At about 6 o’clock Stephens had a telephone message asking that he and I should go up to the Privy Council to see Clement Atlee and Arthur Greenwood. I could not understand how they had got hold of my name. Before going I rang up the Director-General to ask his permission. I told him that I proposed, if I were questioned about internment, to tell them exactly what I thought, and he agreed. Atlee and Greenwood gave me the impression that they thought there was some political intrigue or graft in the Home Office which was holding things up. I told them quite frankly that I did not think this was the case. I went over the whole ground, explained how enemy aliens had been let into this country free for a period of five years, how the War Book contained directions for their probably internment in categories immediately after the outbreak of the war and how Sir Samuel Hoare had reversed this policy early in September and substituted the tribunal system.

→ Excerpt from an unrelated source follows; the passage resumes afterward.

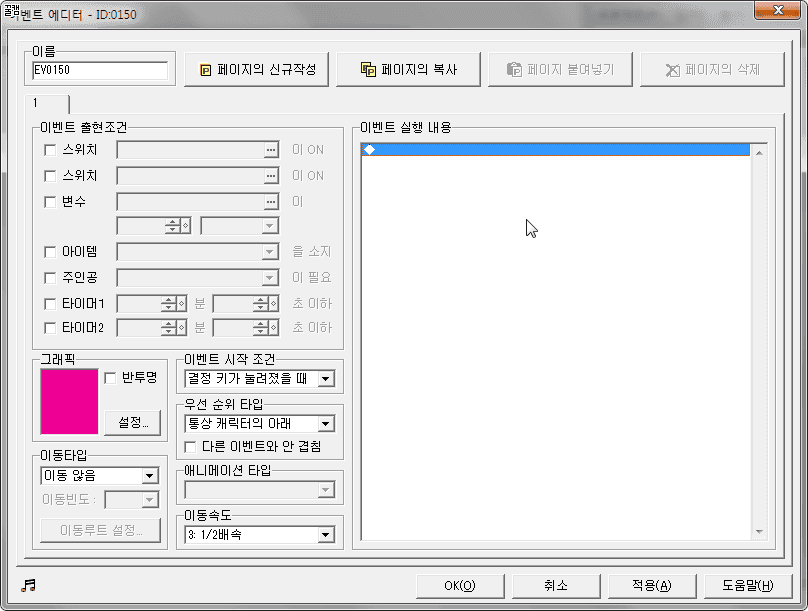Enable the first 스위치 condition checkbox

pos(50,150)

This has meant that the organisation of MI5 had been swamped and for the last six months had been engaged on work of relatively small importance which had largely been abortive. I said that in my view the reluctance of the Home Secretary to act came from an old-fashioned liberalism which seemed to prevail in all sections. The liberty of the subject, freedom of speech etc. were all very well in peace-time but were no use in fighting the Nazis. There seemed to be a complete failure to realise the power of the totalitarian state and the energy with which the Germans were fighting a total war. Both Greenwood and Atlee were in agreement with our views. They said that they had been charged by the Prime Minister to enquire into this matter.’